Directions for this task: From the records below, extract only the lines running from the line with "Instruction: Open the Defaults tab" to the line with "Task: Click the supplier", both lines included, reproducing them exactly.

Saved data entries

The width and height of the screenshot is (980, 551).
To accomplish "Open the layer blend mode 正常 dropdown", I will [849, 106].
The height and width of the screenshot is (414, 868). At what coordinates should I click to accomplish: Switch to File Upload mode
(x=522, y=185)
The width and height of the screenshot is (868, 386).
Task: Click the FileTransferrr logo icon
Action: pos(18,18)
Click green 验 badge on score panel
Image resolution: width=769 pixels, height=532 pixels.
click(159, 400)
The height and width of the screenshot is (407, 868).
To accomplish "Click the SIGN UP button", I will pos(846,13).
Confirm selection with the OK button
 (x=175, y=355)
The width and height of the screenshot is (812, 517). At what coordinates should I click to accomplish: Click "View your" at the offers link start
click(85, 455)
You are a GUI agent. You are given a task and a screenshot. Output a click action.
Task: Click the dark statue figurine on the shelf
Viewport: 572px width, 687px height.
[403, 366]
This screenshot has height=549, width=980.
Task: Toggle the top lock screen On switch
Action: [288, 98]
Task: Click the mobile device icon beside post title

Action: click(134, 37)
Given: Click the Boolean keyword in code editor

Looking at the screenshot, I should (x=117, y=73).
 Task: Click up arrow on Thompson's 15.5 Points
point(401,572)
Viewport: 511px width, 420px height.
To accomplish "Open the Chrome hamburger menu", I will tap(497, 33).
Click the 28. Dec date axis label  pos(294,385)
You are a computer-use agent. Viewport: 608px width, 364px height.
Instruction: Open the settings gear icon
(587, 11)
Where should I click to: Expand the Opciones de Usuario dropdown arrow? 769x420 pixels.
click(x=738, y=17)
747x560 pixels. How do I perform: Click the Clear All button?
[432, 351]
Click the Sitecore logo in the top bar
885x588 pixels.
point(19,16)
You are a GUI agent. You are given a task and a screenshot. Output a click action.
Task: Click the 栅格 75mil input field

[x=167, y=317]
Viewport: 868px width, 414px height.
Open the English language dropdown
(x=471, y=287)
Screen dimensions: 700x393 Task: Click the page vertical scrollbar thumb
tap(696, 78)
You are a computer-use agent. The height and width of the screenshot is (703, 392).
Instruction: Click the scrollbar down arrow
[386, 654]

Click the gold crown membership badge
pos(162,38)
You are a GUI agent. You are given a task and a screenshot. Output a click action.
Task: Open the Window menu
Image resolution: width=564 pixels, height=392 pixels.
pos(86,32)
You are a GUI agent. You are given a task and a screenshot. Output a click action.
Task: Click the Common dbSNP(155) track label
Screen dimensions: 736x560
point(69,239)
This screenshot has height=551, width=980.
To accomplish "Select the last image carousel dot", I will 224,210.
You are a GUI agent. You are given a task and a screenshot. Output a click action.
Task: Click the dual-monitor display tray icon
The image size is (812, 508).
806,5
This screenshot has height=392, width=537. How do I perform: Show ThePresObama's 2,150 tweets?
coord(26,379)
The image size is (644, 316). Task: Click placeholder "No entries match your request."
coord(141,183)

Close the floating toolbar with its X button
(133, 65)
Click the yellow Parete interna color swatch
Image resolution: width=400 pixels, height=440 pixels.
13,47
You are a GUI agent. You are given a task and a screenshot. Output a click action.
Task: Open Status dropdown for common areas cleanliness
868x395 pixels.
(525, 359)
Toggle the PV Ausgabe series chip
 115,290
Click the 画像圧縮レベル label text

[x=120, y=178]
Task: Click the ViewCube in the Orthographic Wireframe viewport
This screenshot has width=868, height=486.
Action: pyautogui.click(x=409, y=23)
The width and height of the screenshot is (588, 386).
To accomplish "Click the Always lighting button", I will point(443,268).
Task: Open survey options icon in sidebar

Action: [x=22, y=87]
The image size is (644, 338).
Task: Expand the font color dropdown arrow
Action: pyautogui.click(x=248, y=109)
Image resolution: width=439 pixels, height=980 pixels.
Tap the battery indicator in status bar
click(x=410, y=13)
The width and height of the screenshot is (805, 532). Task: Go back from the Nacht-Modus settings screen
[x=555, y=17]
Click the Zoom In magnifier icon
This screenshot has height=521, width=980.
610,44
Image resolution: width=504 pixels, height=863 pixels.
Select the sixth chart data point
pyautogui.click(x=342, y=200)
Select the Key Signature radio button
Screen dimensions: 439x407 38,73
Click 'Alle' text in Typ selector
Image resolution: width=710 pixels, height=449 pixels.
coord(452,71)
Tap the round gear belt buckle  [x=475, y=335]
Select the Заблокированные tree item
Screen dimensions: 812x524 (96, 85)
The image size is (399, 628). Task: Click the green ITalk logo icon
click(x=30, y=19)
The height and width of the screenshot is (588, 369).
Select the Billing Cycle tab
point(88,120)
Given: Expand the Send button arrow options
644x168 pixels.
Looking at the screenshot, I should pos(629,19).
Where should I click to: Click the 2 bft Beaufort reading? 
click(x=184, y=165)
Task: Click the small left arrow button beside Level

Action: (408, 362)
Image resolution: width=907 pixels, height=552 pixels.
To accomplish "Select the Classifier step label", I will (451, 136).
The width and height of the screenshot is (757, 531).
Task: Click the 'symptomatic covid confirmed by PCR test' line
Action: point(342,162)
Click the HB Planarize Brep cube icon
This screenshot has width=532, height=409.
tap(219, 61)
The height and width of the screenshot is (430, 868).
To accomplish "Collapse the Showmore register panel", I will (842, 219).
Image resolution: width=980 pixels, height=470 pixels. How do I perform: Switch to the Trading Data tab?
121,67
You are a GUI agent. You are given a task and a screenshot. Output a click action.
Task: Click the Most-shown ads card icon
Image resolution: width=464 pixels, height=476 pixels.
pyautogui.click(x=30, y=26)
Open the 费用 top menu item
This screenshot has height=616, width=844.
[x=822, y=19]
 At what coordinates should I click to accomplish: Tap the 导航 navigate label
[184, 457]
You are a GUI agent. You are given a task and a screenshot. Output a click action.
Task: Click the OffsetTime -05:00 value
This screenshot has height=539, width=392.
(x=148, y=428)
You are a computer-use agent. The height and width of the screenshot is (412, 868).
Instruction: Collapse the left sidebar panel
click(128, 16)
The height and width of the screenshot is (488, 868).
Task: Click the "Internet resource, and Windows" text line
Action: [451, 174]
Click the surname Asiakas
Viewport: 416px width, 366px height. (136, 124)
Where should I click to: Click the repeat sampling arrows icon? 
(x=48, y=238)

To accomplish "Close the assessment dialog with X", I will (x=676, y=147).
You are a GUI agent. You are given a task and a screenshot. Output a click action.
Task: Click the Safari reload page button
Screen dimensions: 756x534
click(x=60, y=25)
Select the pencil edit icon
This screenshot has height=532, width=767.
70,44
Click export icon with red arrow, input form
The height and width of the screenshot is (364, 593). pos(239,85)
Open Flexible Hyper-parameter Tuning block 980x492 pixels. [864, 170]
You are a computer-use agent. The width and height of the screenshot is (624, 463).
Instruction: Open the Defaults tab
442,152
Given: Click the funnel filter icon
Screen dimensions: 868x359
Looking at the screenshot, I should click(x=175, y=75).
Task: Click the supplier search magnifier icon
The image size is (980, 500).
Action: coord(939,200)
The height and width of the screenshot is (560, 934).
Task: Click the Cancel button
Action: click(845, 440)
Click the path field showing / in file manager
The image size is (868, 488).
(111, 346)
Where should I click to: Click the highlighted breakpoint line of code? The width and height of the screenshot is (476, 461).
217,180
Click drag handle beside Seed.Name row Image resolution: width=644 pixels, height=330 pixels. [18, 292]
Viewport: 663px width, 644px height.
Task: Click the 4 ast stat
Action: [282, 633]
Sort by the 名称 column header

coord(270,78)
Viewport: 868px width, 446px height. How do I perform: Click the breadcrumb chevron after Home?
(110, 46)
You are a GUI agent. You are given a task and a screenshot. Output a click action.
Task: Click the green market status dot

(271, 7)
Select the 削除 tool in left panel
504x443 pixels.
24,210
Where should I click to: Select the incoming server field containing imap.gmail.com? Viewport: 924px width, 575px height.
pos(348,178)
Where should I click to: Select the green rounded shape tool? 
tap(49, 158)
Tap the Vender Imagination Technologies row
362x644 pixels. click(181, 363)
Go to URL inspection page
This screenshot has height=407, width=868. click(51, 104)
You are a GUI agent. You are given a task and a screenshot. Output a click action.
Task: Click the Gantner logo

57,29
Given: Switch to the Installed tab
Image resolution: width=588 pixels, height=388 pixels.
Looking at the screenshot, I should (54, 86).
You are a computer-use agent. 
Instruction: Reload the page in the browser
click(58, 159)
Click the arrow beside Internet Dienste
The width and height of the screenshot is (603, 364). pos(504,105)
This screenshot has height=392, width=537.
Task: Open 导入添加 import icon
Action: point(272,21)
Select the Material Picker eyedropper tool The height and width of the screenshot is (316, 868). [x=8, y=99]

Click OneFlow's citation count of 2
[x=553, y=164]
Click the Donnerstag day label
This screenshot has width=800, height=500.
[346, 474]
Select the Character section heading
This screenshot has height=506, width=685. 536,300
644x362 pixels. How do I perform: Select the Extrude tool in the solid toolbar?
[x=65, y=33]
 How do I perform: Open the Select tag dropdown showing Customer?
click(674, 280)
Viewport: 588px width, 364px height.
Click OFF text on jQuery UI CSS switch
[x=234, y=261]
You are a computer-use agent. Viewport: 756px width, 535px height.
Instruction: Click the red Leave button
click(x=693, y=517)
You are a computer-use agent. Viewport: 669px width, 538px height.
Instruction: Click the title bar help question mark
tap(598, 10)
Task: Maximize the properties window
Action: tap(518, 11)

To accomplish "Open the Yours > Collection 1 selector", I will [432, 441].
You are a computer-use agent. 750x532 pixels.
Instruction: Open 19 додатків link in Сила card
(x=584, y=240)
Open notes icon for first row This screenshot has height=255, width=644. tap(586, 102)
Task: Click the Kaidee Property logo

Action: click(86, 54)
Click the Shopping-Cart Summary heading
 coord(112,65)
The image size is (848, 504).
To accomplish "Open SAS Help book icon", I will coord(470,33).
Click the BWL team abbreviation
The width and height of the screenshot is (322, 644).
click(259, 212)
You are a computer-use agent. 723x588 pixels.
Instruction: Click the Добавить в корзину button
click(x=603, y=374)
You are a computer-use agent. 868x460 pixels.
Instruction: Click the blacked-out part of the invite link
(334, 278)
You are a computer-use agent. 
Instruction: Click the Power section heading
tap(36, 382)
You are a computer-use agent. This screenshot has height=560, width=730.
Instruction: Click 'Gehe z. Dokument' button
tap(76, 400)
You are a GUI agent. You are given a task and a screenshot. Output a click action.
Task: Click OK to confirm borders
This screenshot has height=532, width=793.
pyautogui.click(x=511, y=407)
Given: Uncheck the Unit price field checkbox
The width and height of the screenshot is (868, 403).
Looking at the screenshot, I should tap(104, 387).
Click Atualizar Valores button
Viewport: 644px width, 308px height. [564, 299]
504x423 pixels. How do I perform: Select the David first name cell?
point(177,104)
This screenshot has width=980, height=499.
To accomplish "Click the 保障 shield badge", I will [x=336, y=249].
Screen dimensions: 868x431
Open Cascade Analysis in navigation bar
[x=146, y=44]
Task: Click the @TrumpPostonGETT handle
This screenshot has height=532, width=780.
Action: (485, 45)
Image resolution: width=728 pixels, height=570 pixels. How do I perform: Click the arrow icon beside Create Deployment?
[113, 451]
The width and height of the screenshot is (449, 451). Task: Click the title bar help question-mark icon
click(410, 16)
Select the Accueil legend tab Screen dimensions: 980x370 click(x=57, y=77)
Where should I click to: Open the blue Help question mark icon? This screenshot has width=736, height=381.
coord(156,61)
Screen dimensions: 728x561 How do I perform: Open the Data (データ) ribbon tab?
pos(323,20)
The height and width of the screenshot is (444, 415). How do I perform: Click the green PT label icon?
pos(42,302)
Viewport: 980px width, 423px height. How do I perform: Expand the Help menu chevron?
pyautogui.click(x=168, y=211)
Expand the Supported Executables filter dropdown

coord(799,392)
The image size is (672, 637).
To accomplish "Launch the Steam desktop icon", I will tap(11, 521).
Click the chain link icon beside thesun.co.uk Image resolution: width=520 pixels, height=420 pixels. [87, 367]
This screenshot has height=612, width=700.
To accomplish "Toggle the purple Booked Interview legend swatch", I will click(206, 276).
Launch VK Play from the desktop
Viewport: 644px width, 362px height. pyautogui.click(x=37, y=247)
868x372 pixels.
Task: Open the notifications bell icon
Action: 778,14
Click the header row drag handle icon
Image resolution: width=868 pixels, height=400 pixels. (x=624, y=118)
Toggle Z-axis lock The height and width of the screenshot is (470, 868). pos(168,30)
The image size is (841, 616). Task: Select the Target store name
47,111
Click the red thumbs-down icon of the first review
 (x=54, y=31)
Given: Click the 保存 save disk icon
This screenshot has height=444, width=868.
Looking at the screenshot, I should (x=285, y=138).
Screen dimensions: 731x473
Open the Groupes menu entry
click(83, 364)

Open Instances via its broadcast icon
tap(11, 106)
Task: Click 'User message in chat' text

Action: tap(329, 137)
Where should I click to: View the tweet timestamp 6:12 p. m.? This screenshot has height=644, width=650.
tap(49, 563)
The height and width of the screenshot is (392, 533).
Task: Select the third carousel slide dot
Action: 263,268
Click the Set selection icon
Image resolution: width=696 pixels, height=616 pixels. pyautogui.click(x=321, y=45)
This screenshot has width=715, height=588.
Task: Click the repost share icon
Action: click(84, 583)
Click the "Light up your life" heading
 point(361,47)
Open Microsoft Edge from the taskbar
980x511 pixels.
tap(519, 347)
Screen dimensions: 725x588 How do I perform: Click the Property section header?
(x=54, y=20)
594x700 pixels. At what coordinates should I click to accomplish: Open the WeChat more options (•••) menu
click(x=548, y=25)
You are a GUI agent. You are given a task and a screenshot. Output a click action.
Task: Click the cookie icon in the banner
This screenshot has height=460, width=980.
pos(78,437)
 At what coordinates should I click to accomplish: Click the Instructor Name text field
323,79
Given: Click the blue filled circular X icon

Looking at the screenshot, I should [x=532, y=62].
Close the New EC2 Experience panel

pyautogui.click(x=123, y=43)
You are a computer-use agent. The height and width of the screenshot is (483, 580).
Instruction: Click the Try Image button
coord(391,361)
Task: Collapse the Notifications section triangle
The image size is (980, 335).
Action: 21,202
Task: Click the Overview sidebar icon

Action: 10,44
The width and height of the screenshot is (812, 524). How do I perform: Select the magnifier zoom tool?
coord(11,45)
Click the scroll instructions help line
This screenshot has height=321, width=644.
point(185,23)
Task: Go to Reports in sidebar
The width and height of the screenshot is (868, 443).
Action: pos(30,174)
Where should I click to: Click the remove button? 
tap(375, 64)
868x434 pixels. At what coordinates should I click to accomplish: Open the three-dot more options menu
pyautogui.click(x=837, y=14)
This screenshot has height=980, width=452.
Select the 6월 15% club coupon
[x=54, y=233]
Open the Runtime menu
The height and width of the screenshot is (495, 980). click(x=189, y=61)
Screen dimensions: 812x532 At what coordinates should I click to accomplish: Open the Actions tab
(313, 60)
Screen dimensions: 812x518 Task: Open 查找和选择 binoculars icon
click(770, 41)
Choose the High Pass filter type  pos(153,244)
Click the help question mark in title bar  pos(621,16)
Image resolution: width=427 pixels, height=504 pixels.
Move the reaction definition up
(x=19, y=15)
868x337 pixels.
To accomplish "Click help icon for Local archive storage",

Response area:
Instruction: Open the Defaults tab
442,152
Given: Click the funnel filter icon
Screen dimensions: 868x359
Looking at the screenshot, I should click(x=175, y=75).
Task: Click the supplier search magnifier icon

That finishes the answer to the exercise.